The aforementioned journalist Dalia Shibel told me that "In Egypt state universities and private universities are two completely different systems. Even if you study at the American University in Cairo for 10 years obtaining necessary credits, you have to start as a first year student in Cairo University. This is the law of our country". Therefore it is totally impossible that a person like Koike who has not finished a year at another university (and has not earned any credits) would be allowed to transfer.
Koike only attended Kwansei Gakuin University for several months at most.
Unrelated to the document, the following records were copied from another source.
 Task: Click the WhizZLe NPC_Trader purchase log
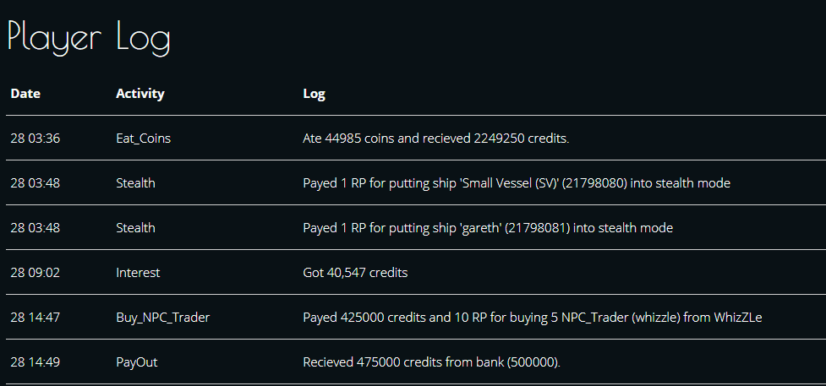pyautogui.click(x=533, y=318)
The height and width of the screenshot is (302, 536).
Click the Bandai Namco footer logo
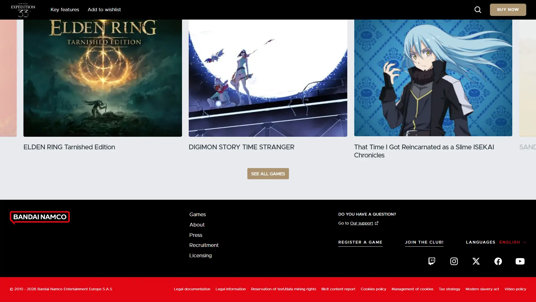(x=40, y=218)
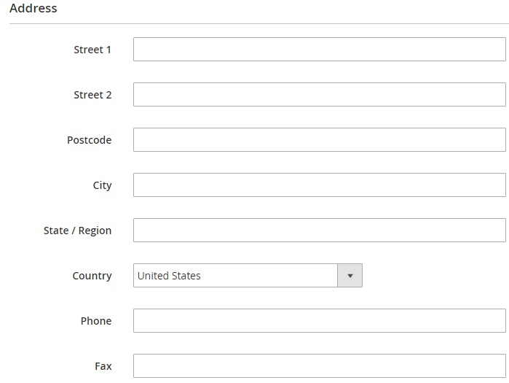Focus the Street 2 text box
The image size is (509, 383).
pyautogui.click(x=319, y=95)
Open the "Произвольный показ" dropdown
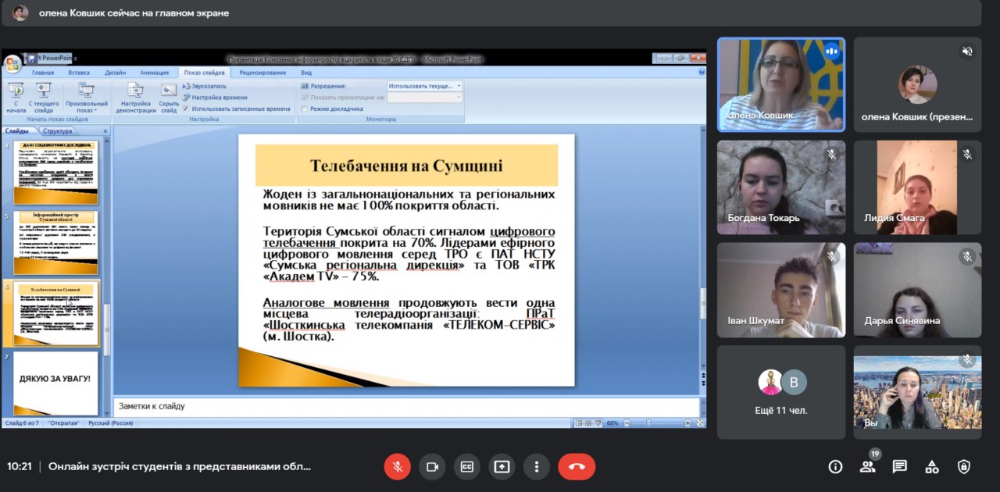Image resolution: width=1000 pixels, height=492 pixels. tap(87, 98)
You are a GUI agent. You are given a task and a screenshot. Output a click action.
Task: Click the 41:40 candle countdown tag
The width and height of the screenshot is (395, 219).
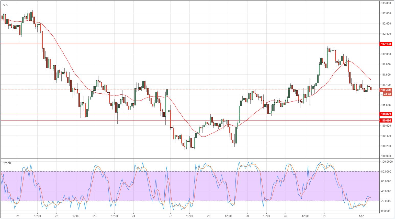[x=388, y=94]
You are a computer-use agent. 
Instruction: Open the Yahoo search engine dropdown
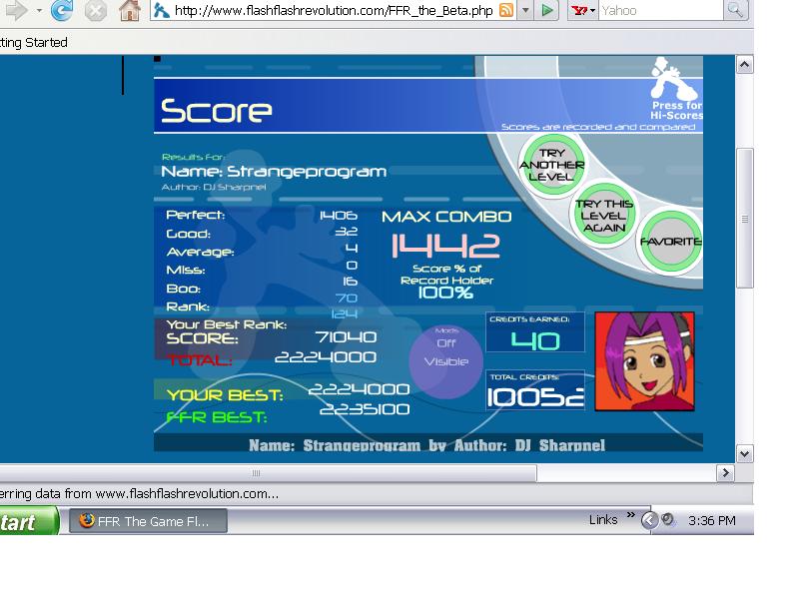[583, 10]
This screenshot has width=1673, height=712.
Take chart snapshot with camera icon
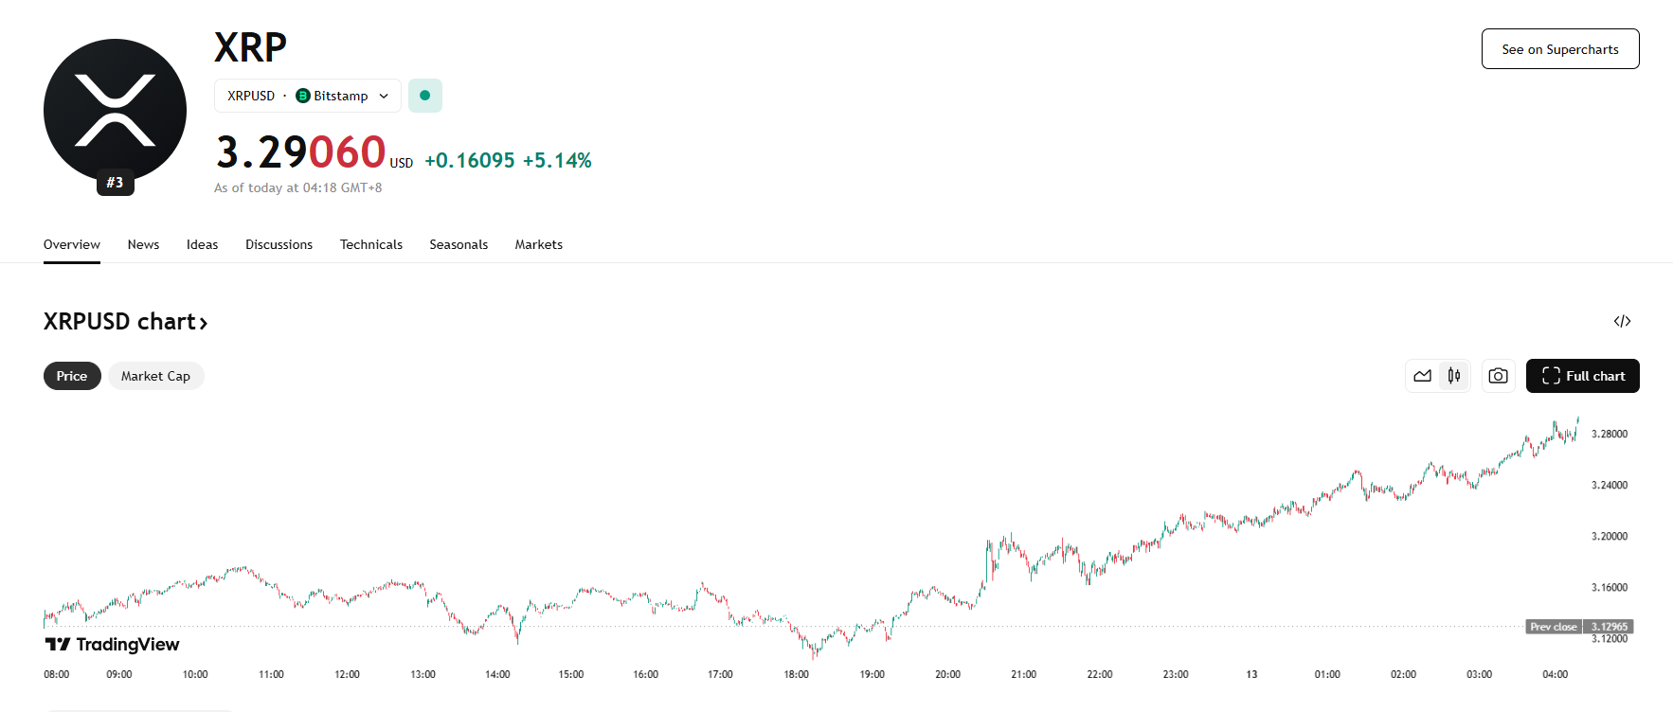pyautogui.click(x=1498, y=376)
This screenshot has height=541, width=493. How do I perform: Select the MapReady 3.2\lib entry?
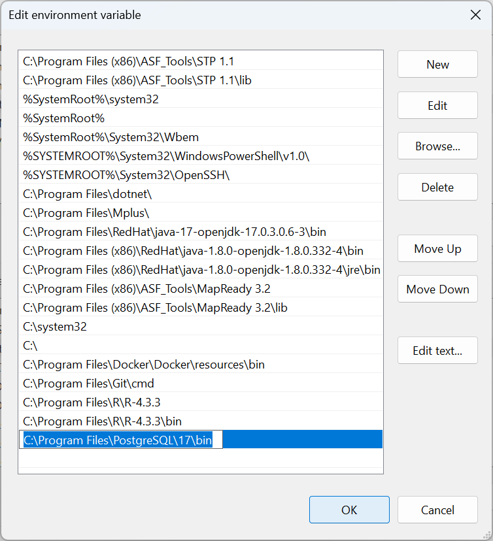click(155, 308)
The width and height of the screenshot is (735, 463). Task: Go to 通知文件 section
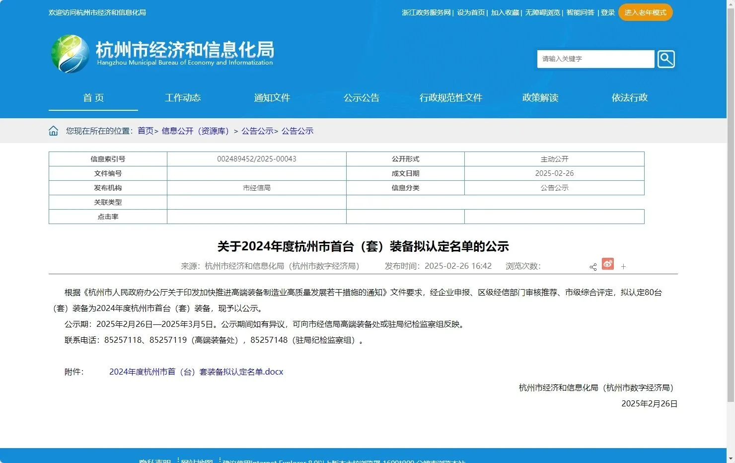[272, 98]
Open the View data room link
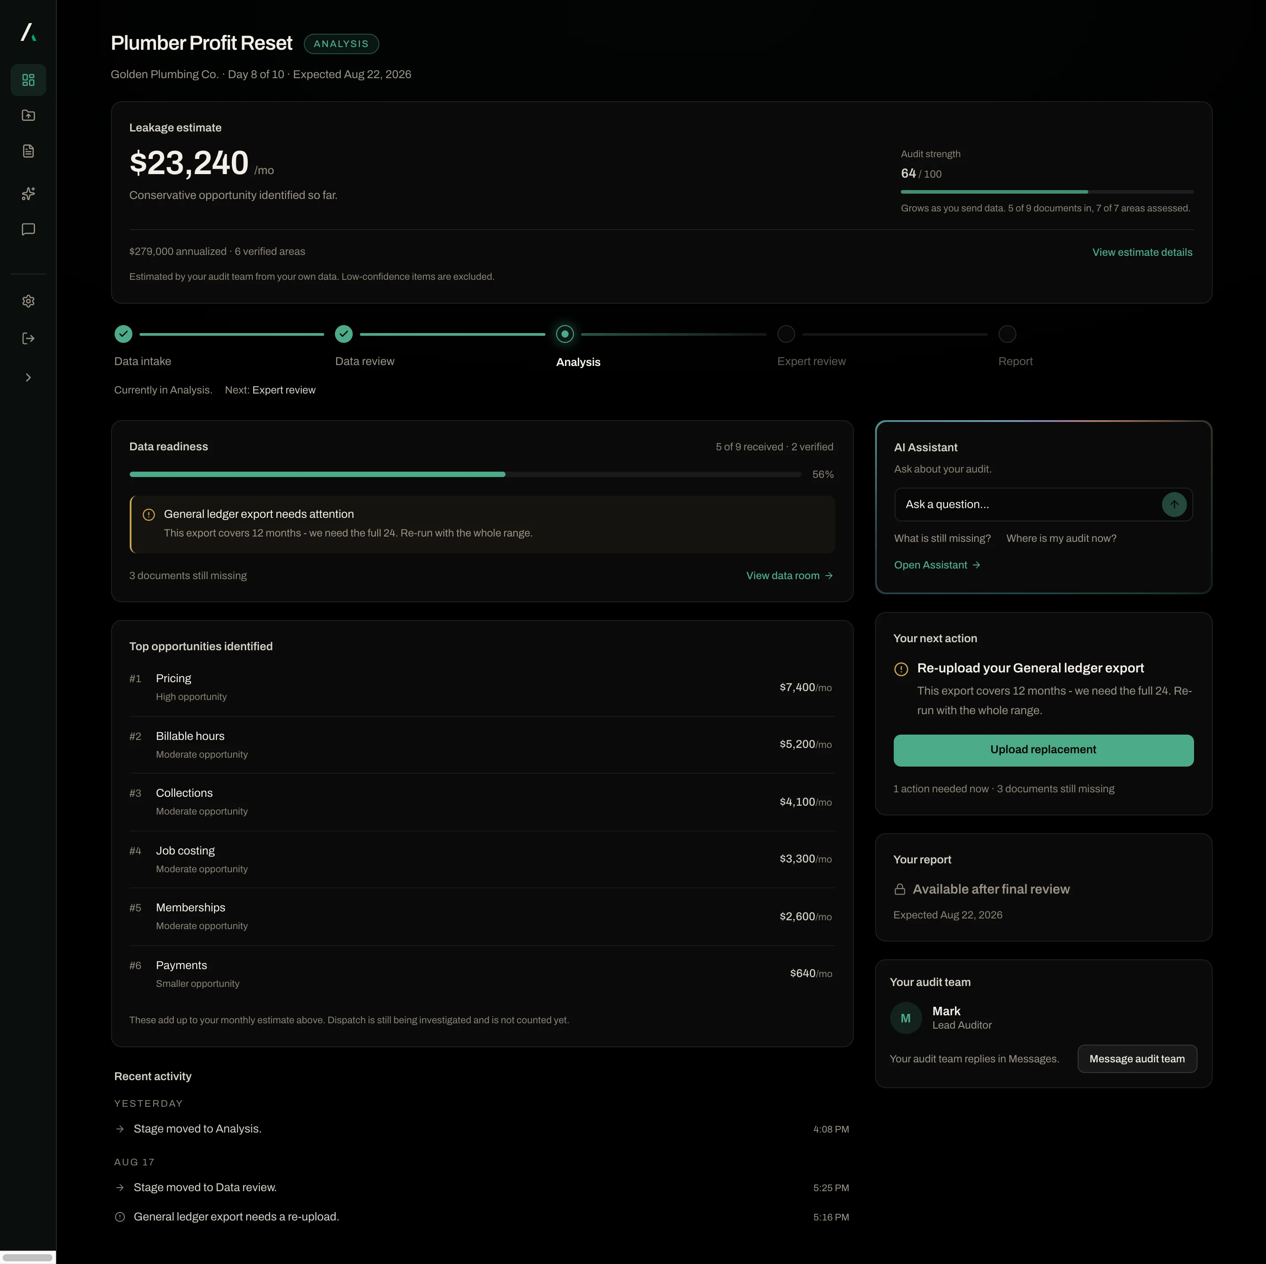Screen dimensions: 1266x1264 click(790, 576)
CASA at the American University in Cairo where she learnt Arabic is just a language school and does not offer any credits or degrees. If, as some Japanese people point out, Koike actually transferred to the second year at Cairo University in 1973, that is nothing but a fraudulent transfer. That means she was not eligible for graduation from the beginning.
No answer to the question about Koike’s admittance
In 2019, 51 people were prosecuted in the United States for paying bribes under the guise of charity to an organization that allows celebrities and others to increase their children's SAT (college aptitude test) scores and fraudulently admit them to prestigious universities. One of them, actress Felicity Huffman, who starred in the TV drama Desperate Housewives, was sentenced to 14 days in prison and was incarcerated last October in a women's prison in California. Huffman's daughter Sophia has not enrolled in college and is reported to be retaking the SAT. Stanford University expelled a Chinese student, whose parents paid $6.5 million to the organization for misusing a sports endorsement slot to enroll in the program, citing irregularities in submissions.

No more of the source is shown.